Correlation between brainstem evoked response audiometry with other audiological tests in different types of hearing loss


  • Hemal Shah Department of ENT and Head and Neck Surgery, Care Institute of Medical Sciences (CIMS), Ahmedabad, Gujarat, India
  • Pramod Kharadi Department of ENT, GMERS Medical College and Hospital, Vadnagar, Gujarat, India
  • Krunal Patel Consultant ENT Surgeon, Swari ENT Hospital, Ahmedabad, Gujarat, India
  • Sushil Jha Department of ENT, Govt. Medical College, Bhavnagar, Gujarat, India
  • Abhishek Kumar Singh Consultant ENT Surgeon, Dr. Singh ENT Hospital, Deoria, Uttar Pradesh, India



Correlation, Brainstem evoked response audiometry, Audiological tests, Hearing loss


Background: Brainstem evoked response audiometry (BERA) is most specific and sensitive test for brain stem dysfunction. It is most important objective method for evaluating peripheral auditory system in neonates, infants, sedated and comatose patients and other person who doesn’t understand the language. Objective of the study was to evaluate correlation BERA with other audiological tests in different types of hearing loss as well as to study variations of wave forms in different types of hearing loss.
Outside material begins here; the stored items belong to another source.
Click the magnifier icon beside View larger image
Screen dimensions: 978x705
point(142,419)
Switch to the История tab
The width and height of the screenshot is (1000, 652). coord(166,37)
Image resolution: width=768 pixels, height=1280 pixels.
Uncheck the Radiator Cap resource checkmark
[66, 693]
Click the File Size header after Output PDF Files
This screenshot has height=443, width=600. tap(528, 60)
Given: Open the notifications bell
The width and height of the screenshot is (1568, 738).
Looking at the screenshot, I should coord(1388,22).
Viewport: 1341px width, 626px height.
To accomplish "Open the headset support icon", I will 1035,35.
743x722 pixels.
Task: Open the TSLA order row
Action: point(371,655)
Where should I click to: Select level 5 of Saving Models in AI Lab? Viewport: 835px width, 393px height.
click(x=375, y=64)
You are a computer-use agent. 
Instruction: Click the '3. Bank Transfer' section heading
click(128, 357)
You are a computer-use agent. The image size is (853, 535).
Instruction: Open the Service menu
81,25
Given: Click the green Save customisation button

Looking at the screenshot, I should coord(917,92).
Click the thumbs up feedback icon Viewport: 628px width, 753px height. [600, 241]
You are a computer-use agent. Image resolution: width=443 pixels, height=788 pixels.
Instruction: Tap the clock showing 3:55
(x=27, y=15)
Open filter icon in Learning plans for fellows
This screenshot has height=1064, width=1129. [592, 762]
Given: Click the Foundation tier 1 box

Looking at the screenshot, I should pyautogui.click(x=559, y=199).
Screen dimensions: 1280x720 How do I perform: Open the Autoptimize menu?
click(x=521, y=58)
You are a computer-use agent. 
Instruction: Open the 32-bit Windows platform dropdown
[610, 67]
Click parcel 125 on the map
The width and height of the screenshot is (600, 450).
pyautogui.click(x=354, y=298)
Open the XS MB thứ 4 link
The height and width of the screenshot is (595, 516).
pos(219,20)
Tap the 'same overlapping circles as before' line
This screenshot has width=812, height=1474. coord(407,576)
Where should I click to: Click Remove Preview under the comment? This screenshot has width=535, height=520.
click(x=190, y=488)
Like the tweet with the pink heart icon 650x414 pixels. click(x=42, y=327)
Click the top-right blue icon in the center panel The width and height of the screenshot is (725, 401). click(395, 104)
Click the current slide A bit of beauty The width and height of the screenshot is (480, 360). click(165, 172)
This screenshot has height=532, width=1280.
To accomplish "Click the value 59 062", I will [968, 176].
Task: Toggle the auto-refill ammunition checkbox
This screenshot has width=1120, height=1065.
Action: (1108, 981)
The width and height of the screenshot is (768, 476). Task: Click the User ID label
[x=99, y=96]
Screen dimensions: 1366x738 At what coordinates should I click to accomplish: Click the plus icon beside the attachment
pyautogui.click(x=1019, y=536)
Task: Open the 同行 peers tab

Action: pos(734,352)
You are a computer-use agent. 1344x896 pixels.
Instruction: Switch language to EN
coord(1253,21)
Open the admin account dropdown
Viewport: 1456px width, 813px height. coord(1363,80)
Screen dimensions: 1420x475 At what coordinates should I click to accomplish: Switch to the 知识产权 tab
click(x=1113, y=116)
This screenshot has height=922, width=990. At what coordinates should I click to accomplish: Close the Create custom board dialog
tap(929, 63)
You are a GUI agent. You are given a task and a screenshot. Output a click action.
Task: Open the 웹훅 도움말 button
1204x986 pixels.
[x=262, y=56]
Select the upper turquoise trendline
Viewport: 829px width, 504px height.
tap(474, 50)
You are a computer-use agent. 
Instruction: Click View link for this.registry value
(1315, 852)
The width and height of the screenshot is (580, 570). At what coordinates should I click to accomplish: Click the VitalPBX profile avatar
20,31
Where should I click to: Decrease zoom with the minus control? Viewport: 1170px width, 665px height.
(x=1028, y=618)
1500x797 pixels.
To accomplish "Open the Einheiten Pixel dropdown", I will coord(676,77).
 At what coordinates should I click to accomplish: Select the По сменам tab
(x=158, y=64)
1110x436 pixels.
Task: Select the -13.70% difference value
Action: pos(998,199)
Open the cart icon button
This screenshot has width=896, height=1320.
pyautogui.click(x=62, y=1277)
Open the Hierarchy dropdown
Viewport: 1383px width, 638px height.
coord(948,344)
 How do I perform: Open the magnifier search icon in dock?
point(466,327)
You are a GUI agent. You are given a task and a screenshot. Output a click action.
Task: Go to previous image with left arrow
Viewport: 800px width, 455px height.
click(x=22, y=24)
Methods: Patients underwent a complete ENT check up to rule out any actively discharging gears, wax, infection or any middle ear problems. Different audiometric tests: pure tone audiometry (PTA), distortion product otoacoustic emissions, auditory steady-state response (ASSR) and BERA were applied to the patients.  

Results: The majority of the patients (32 cases) belonged to the age group of 0-5 years. Maximum cases were of sensorineural hearing loss (60%). ASSR was highly sensitive (85.1%) for estimation of hearing threshold and specificity was 100% (p<0.001). BERA was also highly significant for estimation of hearing threshold (sensitivity: 83%; specificity: 92.3%; p value <0.001).

Conclusions: BERA has high degree of accuracy in detecting hearing threshold as an objective test but not as much accurate as ASSR. It is more valuable in terms of identification of site and size of the lesion in auditory pathway and identification for the type of the deafness.